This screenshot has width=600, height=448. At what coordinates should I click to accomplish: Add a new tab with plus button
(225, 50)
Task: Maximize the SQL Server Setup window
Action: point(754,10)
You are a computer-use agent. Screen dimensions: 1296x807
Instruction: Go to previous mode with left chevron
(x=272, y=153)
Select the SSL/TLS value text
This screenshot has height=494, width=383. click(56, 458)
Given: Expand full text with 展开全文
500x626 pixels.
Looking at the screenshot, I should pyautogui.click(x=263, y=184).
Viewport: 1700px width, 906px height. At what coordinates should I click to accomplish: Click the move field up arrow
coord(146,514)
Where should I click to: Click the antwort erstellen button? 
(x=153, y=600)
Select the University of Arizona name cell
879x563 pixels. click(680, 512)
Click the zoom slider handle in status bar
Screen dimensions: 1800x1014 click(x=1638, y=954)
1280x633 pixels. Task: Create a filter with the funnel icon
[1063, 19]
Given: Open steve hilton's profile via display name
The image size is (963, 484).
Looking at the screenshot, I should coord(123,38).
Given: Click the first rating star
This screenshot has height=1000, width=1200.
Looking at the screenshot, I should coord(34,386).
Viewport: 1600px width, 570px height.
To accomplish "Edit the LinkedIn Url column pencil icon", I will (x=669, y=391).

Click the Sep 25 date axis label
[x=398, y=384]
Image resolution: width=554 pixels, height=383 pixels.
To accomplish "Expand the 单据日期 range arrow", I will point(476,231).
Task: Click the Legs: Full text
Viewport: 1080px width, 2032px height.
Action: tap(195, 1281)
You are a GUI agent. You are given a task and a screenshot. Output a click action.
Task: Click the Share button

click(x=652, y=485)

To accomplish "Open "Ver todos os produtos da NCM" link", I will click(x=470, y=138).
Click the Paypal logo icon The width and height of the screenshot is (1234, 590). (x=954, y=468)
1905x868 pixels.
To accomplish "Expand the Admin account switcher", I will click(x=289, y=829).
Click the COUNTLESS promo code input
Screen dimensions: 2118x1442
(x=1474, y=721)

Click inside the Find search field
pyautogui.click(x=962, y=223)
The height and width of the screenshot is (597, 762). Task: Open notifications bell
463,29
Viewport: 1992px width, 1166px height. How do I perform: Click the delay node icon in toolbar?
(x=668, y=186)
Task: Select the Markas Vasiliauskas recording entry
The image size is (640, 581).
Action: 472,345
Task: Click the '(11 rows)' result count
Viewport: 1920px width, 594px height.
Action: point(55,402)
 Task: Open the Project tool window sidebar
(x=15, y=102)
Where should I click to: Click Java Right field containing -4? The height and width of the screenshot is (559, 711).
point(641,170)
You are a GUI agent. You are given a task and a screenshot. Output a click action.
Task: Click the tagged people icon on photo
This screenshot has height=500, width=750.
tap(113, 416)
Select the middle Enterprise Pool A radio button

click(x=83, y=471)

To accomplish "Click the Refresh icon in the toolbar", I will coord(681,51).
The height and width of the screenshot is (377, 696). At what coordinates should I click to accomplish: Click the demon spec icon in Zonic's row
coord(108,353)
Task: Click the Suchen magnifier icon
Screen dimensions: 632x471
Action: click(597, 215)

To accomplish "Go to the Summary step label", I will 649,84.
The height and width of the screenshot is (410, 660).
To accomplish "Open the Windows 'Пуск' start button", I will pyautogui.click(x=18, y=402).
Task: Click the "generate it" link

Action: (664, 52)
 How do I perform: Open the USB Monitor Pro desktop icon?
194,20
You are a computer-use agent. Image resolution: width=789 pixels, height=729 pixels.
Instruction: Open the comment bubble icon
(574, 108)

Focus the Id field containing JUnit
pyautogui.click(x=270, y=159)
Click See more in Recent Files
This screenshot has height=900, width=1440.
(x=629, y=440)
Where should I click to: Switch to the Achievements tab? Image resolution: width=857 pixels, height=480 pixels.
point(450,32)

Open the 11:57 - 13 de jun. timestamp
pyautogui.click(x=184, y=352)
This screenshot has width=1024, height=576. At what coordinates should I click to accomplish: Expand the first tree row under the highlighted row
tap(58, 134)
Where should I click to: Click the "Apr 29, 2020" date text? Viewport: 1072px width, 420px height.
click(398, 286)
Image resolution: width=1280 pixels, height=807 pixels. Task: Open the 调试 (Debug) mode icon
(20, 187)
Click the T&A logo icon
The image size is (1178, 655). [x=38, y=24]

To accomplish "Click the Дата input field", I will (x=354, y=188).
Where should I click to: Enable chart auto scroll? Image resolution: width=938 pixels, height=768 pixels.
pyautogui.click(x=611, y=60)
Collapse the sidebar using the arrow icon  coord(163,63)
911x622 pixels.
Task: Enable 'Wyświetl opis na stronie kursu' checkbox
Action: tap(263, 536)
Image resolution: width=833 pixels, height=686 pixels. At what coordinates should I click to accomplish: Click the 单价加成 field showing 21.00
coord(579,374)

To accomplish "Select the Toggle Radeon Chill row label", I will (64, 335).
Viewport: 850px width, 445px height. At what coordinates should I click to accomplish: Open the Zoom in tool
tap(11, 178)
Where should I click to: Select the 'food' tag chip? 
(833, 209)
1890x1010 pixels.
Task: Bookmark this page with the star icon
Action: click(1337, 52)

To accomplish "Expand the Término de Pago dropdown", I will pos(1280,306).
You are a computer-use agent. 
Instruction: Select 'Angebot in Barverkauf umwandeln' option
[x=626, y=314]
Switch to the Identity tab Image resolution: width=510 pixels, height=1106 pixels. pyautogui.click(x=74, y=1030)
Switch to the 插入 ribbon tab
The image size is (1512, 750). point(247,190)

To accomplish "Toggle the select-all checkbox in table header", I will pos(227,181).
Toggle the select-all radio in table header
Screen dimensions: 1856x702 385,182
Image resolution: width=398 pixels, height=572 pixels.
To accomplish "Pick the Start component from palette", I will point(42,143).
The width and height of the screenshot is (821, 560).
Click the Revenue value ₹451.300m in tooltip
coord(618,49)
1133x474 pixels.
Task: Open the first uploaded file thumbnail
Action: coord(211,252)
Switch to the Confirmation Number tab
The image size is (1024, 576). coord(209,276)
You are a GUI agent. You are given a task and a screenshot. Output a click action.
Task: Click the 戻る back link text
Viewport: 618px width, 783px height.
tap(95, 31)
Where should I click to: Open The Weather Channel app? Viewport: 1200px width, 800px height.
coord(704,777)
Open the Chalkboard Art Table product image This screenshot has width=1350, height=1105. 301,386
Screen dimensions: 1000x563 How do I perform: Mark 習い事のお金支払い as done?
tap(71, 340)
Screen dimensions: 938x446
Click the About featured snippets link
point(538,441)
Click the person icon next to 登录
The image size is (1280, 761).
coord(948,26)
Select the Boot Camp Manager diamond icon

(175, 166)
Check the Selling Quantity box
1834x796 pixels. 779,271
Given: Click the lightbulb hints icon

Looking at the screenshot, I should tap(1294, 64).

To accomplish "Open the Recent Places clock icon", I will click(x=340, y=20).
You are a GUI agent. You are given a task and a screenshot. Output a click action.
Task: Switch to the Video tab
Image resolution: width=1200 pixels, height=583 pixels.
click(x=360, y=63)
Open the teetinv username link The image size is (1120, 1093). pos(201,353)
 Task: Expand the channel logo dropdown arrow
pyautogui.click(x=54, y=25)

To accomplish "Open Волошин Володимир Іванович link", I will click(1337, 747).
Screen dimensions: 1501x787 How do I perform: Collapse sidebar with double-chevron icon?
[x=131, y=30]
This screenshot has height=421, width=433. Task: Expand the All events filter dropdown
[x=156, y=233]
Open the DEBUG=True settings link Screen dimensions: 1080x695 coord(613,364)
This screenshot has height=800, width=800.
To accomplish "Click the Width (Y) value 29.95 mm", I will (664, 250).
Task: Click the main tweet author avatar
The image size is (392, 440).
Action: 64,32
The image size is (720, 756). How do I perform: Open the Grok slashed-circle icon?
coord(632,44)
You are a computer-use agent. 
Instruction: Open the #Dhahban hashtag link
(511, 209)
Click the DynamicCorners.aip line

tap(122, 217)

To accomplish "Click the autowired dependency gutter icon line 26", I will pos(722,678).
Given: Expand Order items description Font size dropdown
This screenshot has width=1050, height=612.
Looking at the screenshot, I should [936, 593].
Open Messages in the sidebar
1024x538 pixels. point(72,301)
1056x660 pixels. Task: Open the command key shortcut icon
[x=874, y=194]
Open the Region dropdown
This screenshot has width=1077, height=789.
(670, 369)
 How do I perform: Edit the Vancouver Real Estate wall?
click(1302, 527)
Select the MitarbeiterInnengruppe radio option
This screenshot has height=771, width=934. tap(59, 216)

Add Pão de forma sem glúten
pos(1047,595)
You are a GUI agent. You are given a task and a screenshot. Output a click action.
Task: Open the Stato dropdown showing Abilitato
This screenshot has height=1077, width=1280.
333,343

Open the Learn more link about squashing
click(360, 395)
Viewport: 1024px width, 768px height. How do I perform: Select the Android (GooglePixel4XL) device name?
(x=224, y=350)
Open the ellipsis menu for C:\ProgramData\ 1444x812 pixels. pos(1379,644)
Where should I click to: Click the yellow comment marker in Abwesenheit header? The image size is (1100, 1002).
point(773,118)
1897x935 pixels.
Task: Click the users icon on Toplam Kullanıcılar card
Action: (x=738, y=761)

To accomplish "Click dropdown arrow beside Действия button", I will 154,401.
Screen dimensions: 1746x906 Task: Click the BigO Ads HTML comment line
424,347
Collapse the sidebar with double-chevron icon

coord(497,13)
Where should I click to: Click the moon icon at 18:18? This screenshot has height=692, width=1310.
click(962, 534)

▶ _Assignment_: Search the records above for the string "computer". Copy every line that contains it.

▶ _Your response_:
You are a computer-use agent. Screen dimensions: 1296x807
You are a computer-use agent. Image resolution: width=789 pixels, height=729 pixels.
You are a computer-use agent. 
You are a computer-use agent. 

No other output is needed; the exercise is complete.